Adding --qos=standby to your submission flags will make your job preemptable. If your job is set up to automatically handle unexpected termination and restarts, you can also add --requeue to your submission flags, which will cause the job to immediately resubmit (requesting the same resources) if it is killed by Slurm; only use --requeue if your job is specifically designed to bear automatic restarts.

Switches

If you run a job that will use multiple nodes and is latency-sensitive (e.g. an MPI program that involves frequent, small, blocking data exchanges between processes), you might want to limit the effective communication distance between processes. The --switches flag allows you to limit the amount of switches between nodes in the job allocation (e.g. --switches=2). The more processors and fewer switches you request, the more constrained the scheduler will be and the longer your job will wait in the queue; to limit the amount of time your job waits for the requested switch limit, you can append @<time-limit> to the switch request (e.g. --switches=4@3:00:00 to limit the wait to 3 hours).

Quality of service (QOS)

QOS allow delimitation between different sets of resources. For example, when users purchase private hardware, we set up a QOS that they can use to submit jobs to run on that hardware without affecting their priority on the normal QOS. QOS are also the means by which preemptable jobs are submitted.

Use --qos=<qos-name> to submit to a non-default QOS.

Test QOS

The test QOS is a QOS with stricter resource limits (one hour of walltime and 512 total processors) and shorter queue times, meant for developing and testing software and workflows. The resources used in this QOS count toward resource usage the same as the normal QOS.

Managing Jobs

Checking jobs

Use squeue to see all jobs in Slurm's queue; to restrict the (overwhelming) output to jobs from your user or your research group, use squeue -u $USER or squeue -A <your-professor's-netid>. Other useful flags are --long, which gives more detailed output, and --state=<state>, where <state> can be PENDING, RUNNING, or many others.

You can also use scontrol to see details about a particular job in a nice-to-view way. To display information about job 1234, use scontrol show job 1234.

sacct can give accounting information about pending, running and finished jobs in more detail than one's job statistics page. Unlike squeue and scontrol, it can display information about jobs from months or years past. This page goes into great detail on how to use sacct.

Changing jobs

Holding and releasing

scontrol hold <jobid> "holds" a job; this means that the job is still known by the scheduler, but it won't submit until you "release" it with scontrol release <jobid>. This can be useful if, for example, you forgot to copy over an input file and want to copy and modify it before the job runs. It's also possible to submit a job in a held state with sbatch --hold ....

Cancelling jobs

If you realize that a job isn't going to work or is no longer needed, use scancel <jobid> to cancel it. It's also possible to cancel all of your jobs (scancel -u $USER), or all of your jobs that are in a certain state (scancel -u $USER -t pending).
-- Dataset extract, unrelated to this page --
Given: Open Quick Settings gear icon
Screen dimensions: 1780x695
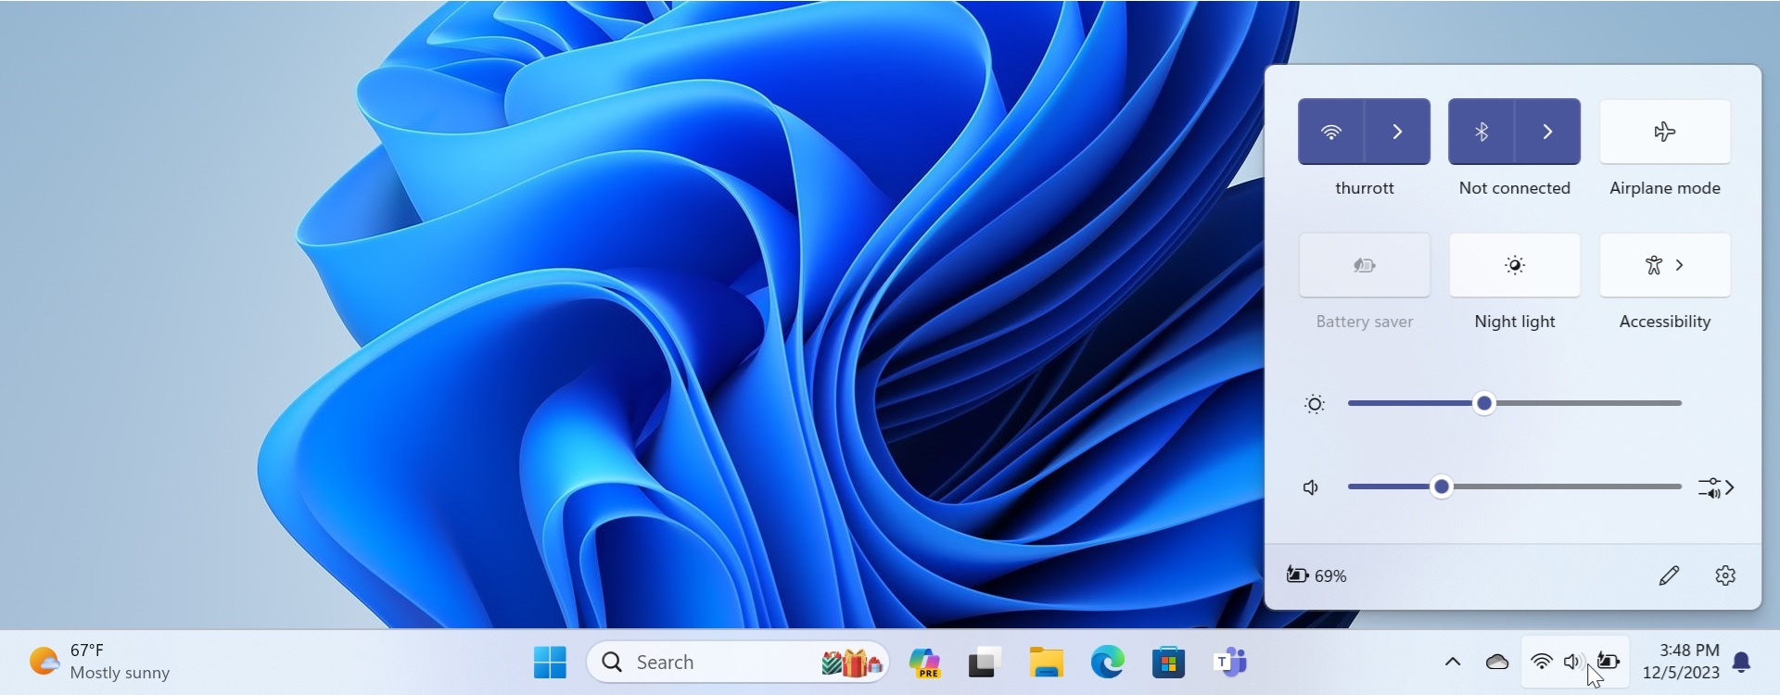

You can also use scancel to send arbitrary signals, which is convenient for things like manual checkpointing. For example, if you've set your job up to checkpoint when it receives SIGUSR1, you can use scancel --signal USR1 <jobid> to trigger a checkpoint.

Faculty

Faculty can hold, cancel, and release their students' jobs, adjust resource limits and relative priority of their students, and grant private hardware access to anyone; see this page for details.